§ **INPUT**
══════════

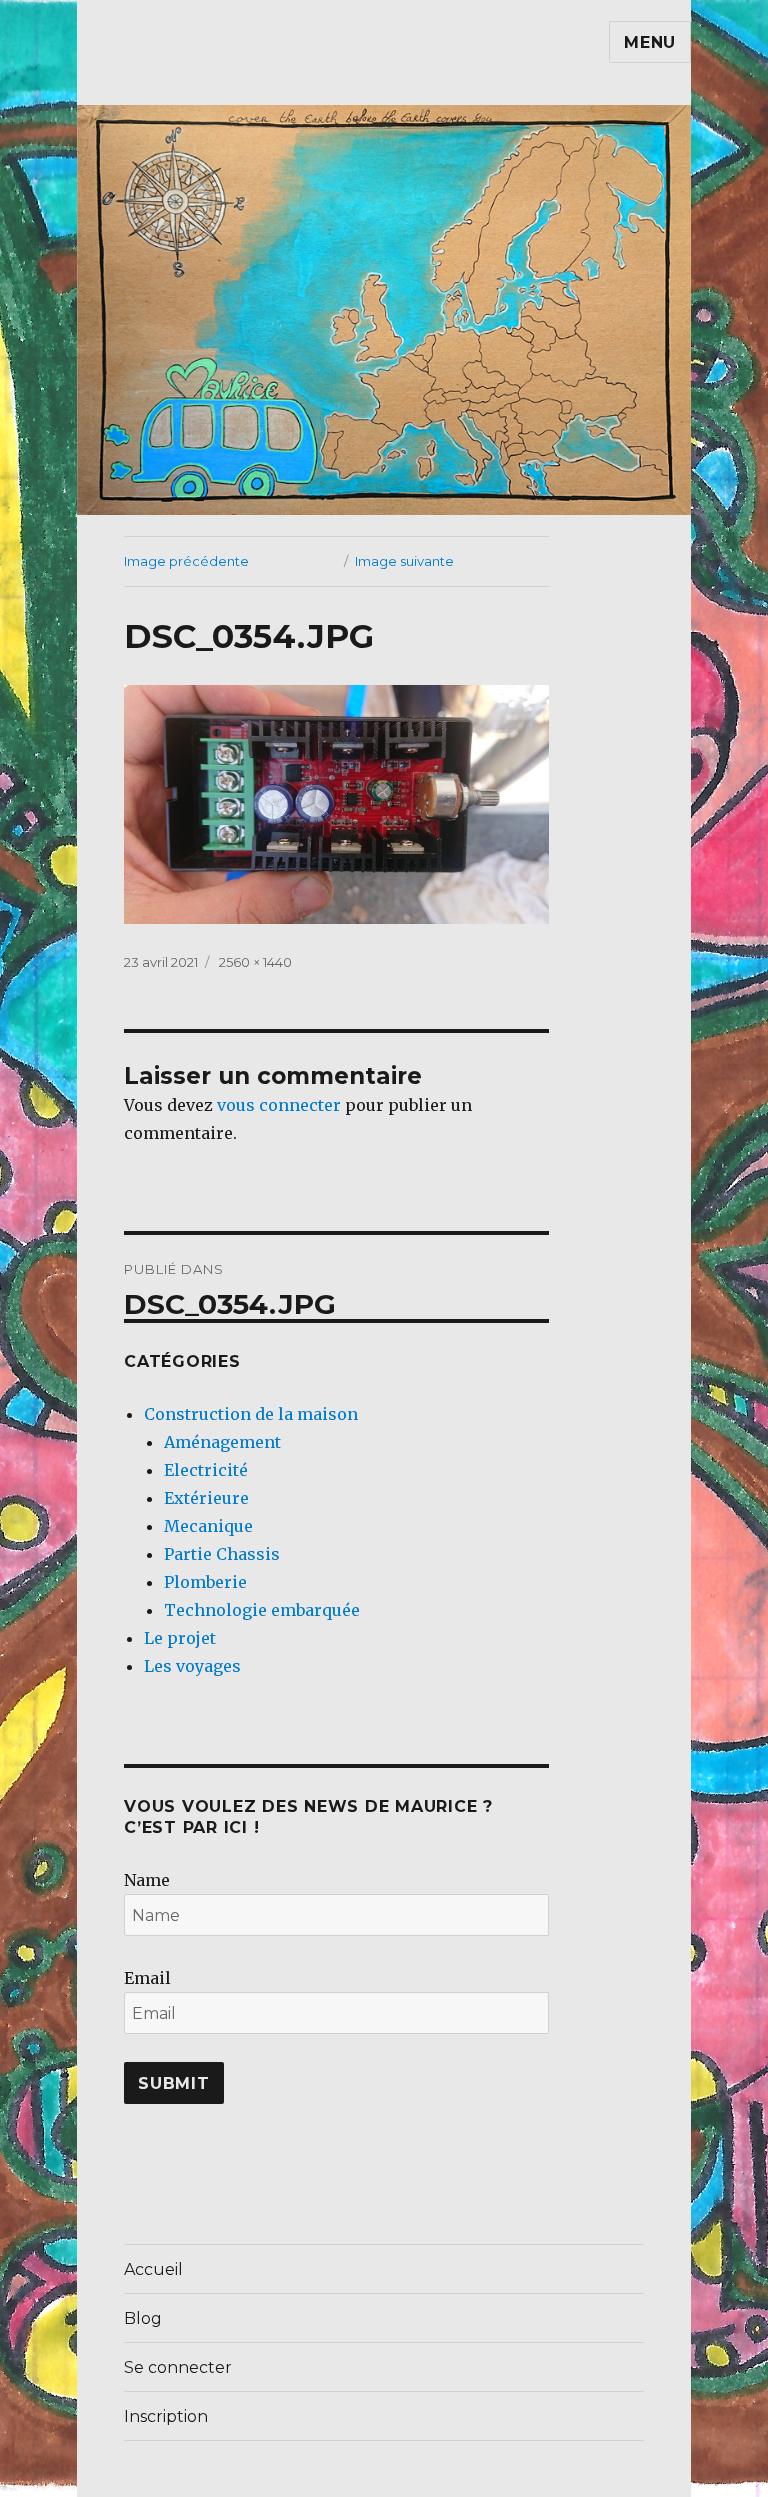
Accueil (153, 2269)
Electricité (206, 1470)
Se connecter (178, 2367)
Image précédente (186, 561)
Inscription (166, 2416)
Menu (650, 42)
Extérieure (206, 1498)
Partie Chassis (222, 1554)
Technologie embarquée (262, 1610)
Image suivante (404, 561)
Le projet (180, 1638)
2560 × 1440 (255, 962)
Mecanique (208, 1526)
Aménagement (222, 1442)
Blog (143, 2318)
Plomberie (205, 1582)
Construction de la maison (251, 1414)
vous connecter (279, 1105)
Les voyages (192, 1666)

══════════

§ **DIRECTIONS FOR THIS TASK**
Everything in the records except the pictures should be printed again exactly.

§ **RESPONSE BOX**
Accueil (153, 2269)
Electricité (206, 1470)
Se connecter (178, 2367)
Image précédente (186, 561)
Inscription (166, 2416)
Menu (650, 42)
Extérieure (206, 1498)
Partie Chassis (222, 1554)
Technologie embarquée (262, 1610)
Image suivante (404, 561)
Le projet (180, 1638)
2560 × 1440 (255, 962)
Mecanique (208, 1526)
Aménagement (222, 1442)
Blog (143, 2318)
Plomberie (205, 1582)
Construction de la maison (251, 1414)
vous connecter (279, 1105)
Les voyages (192, 1666)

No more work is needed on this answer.